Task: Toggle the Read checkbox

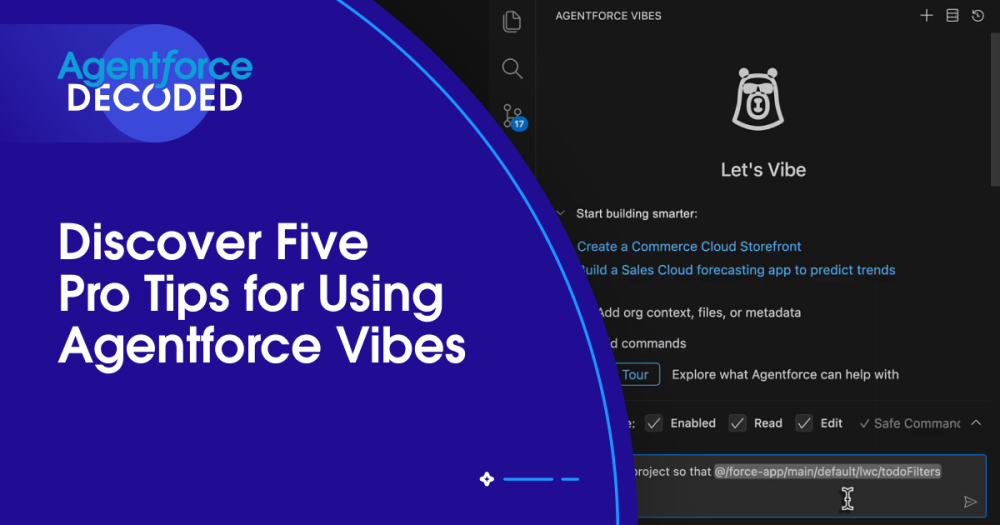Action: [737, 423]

● ● ● ● ● ● ●

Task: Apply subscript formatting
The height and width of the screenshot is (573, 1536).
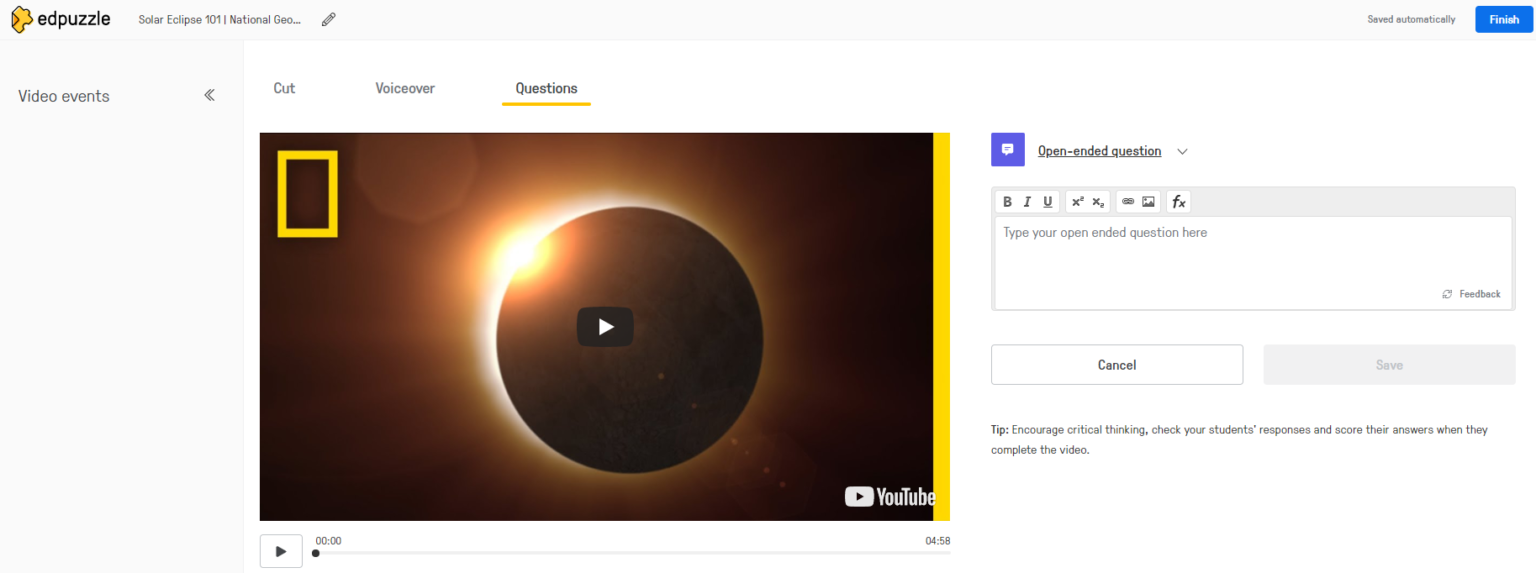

● ● ● ● ● ● ●

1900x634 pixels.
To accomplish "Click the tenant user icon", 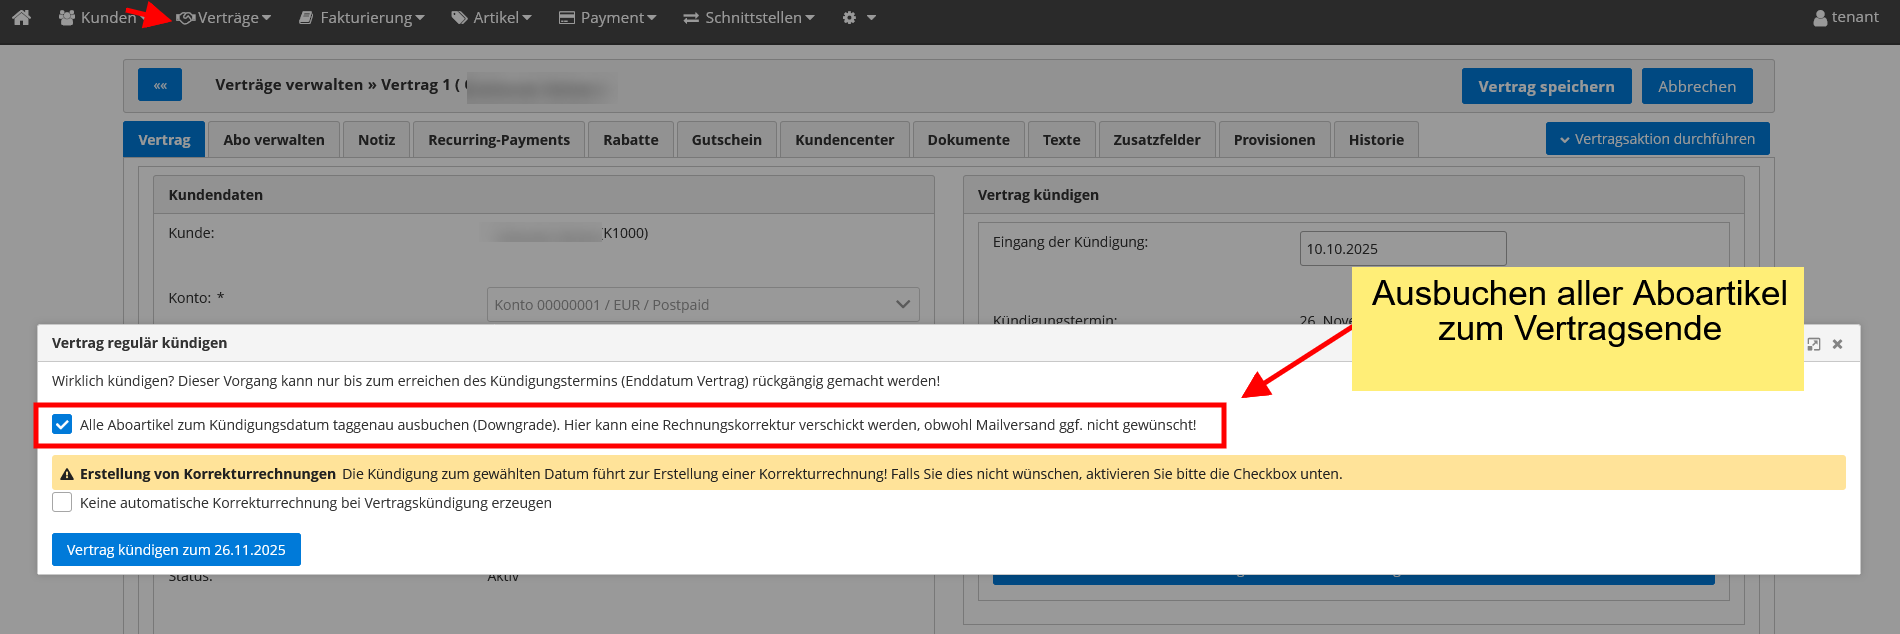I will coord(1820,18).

● ● ● ● ● ● ●

◆ **WHAT IS BEING ASKED**
Using the data above, transcribe the lines that run from the line with "Task: Apply subscript formatting" to the line with "The height and", both ends kept, and output nothing else.

◆ **EXERCISE ANSWER**
Task: Apply subscript formatting
The height and width of the screenshot is (573, 1536).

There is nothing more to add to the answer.